* **EXTRACTED TEXT**:

%%

When Life Changes the Rules
There's a moment I see again and again in my practice. A client arrives after something has shattered — a diagnosis, a divorce, a job that vanished, a relationship that ended without warning. They sit across from me, still gripping the rulebook for a game that no longer exists. "I did everything right," they say. "I followed the plan. How did I end up here?" And I understand. I've been there too.
ARTICLES
The Myth of the Stable Ground
We're taught to believe that if we just work hard enough, plan carefully enough, control tightly enough, we can build a life on solid ground. We construct our routines, our identities, our sense of safety around the assumption that tomorrow will look like today.
Then life shifts the board.
Sometimes, I just smile at our Western obsession with stability. In Siberia, you learn early that the river will freeze and thaw regardless of your preferences. The seasons don't ask permission to change. To survive, you don't fight the cycle — you learn to move with it.
This is not fatalism. It was wisdom. Rigidity breaks, flexibility bends.
What Happens When We Grip Too Tight
The nervous system has two basic modes. One says: I know what's coming. I can handle this. I'm safe. The other says: Danger. Unknown. Fight, flee, freeze.

%%

* **TASK ITEM**: Can you write out the article on when life changes the rules word for word, from "Sometimes, I just" up to and including "Fight, flee, freeze."?

(Stored items)

%%

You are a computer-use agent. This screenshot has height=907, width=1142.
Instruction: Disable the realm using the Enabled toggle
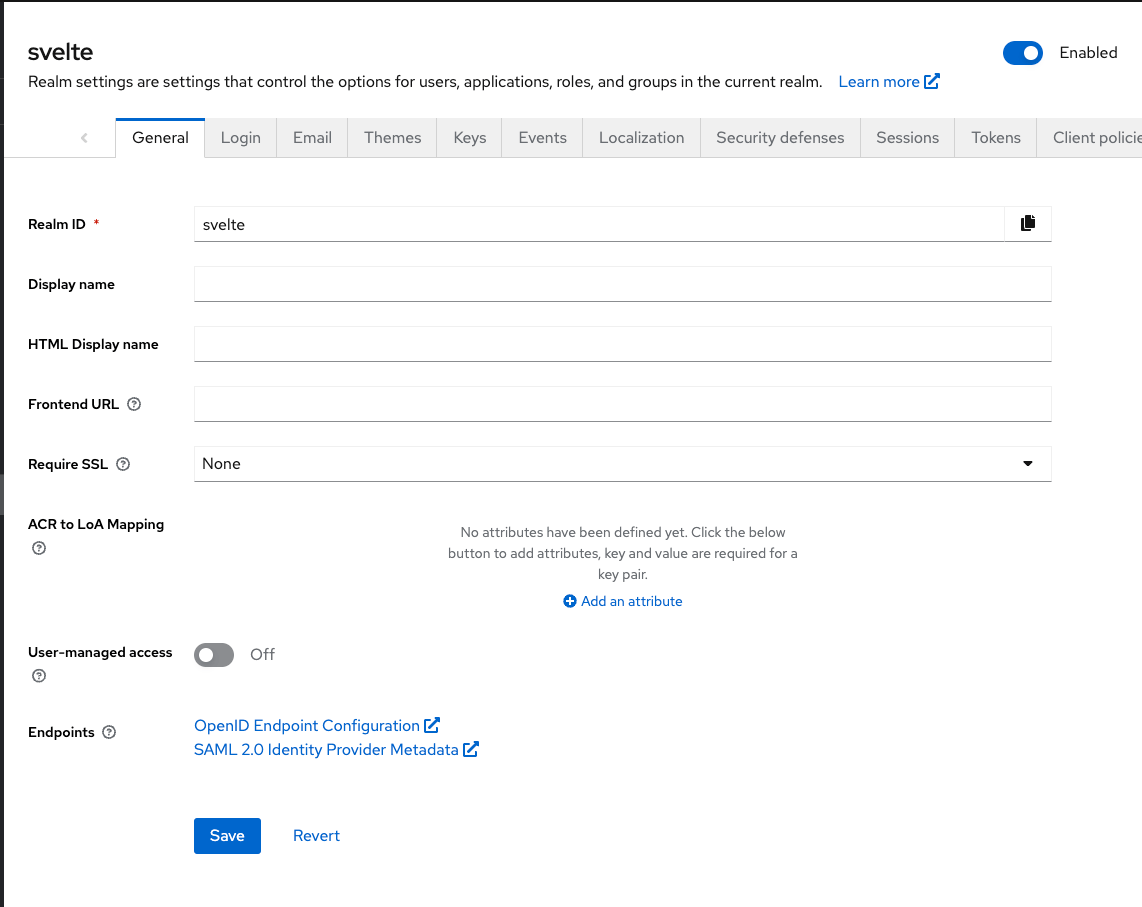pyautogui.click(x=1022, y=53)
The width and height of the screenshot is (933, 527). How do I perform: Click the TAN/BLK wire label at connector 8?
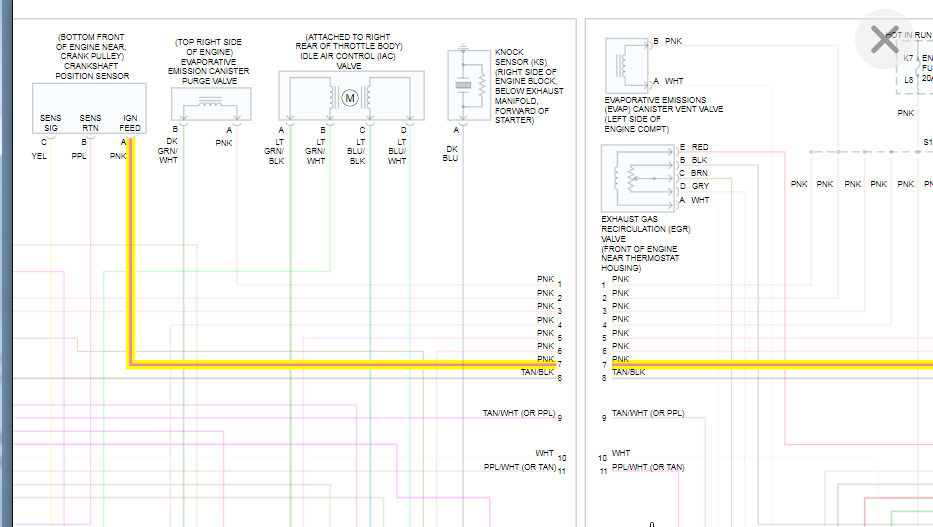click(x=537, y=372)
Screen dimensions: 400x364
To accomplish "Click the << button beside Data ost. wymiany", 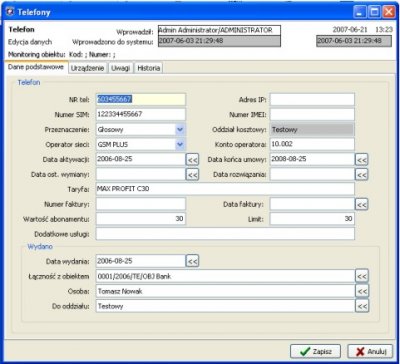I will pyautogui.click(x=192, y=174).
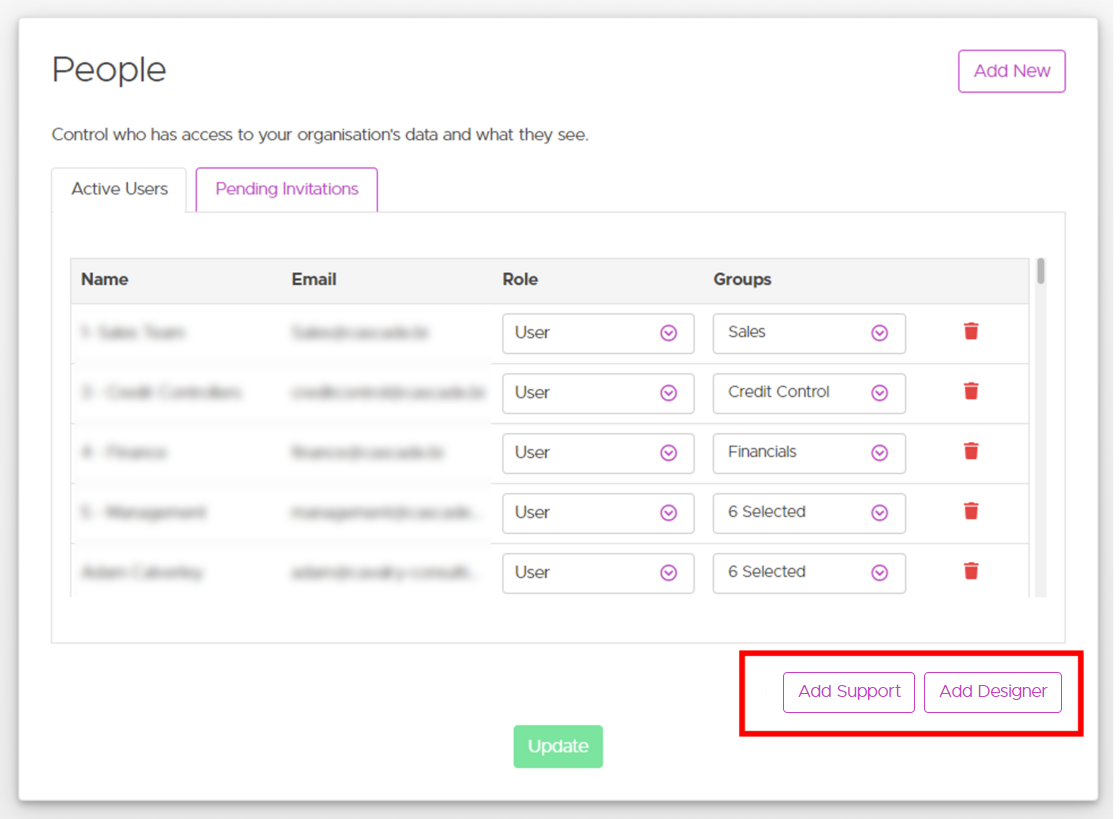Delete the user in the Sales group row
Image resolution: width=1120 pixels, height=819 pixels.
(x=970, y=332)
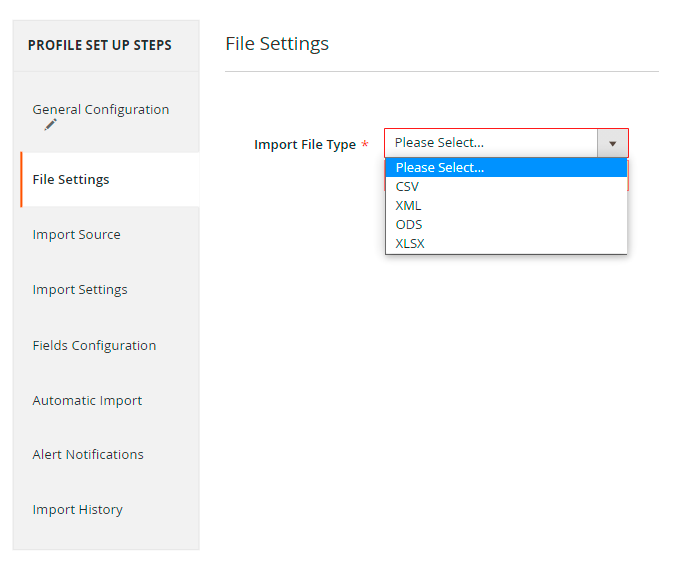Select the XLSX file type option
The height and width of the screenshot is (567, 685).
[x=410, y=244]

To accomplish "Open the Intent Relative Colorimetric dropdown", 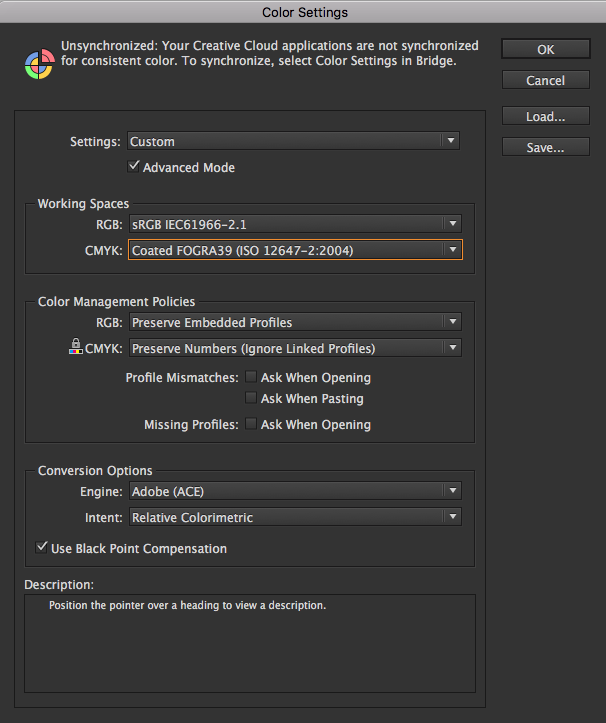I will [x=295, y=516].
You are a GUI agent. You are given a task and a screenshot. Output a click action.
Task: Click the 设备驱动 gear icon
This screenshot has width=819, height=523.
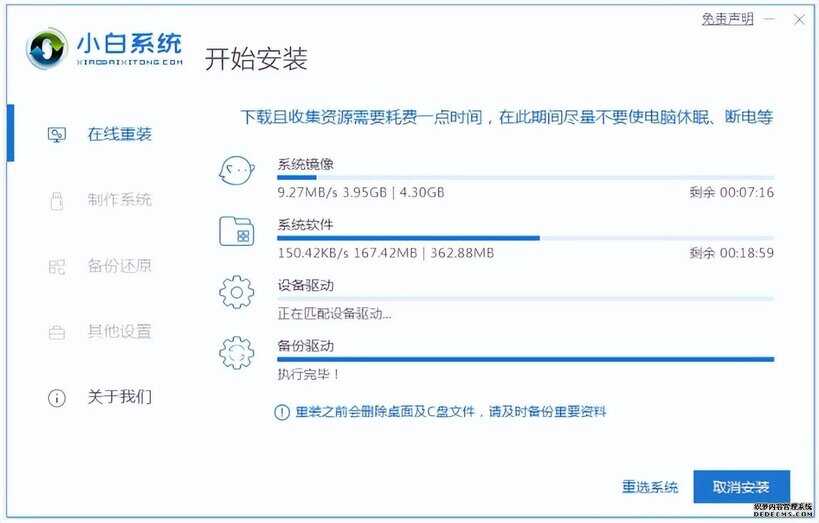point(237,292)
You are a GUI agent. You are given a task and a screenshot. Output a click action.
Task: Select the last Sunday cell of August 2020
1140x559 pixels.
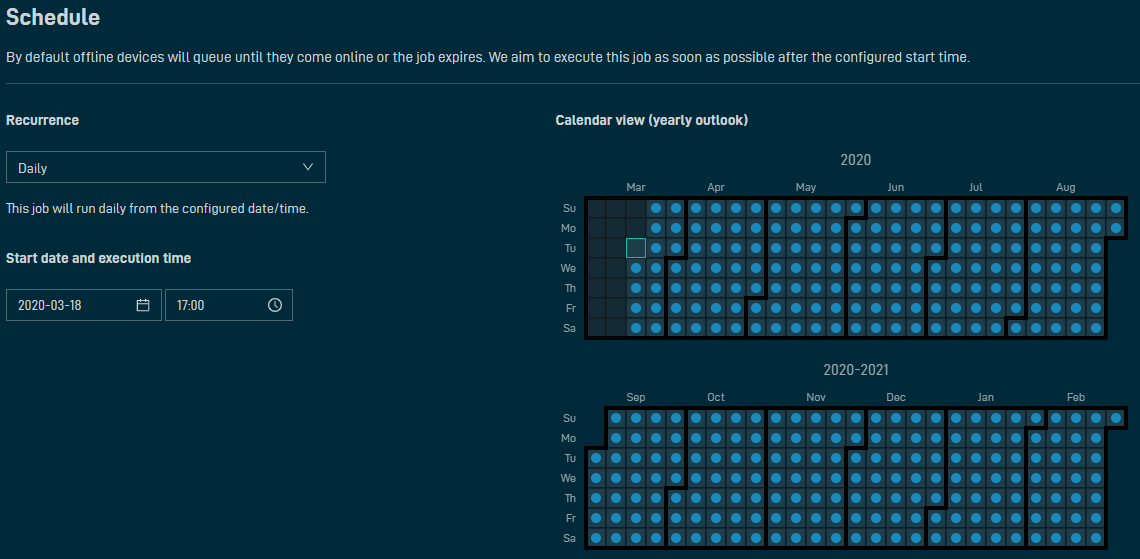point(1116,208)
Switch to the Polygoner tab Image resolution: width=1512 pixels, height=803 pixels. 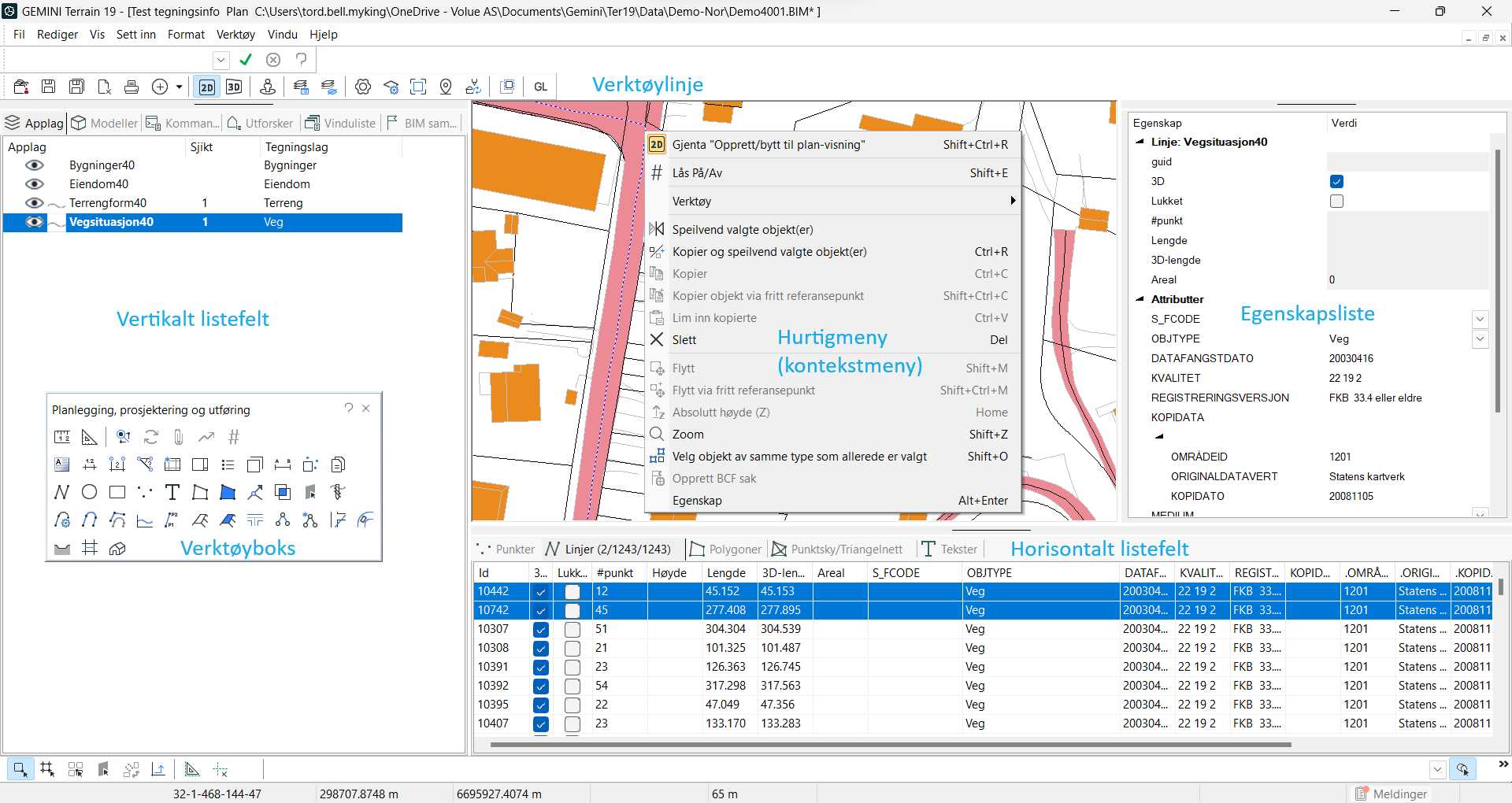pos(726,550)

%%

* **EXPECTED OUTPUT**:
Sometimes, I just smile at our Western obsession with stability. In Siberia, you learn early that the river will freeze and thaw regardless of your preferences. The seasons don't ask permission to change. To survive, you don't fight the cycle — you learn to move with it.
This is not fatalism. It was wisdom. Rigidity breaks, flexibility bends.
What Happens When We Grip Too Tight
The nervous system has two basic modes. One says: I know what's coming. I can handle this. I'm safe. The other says: Danger. Unknown. Fight, flee, freeze.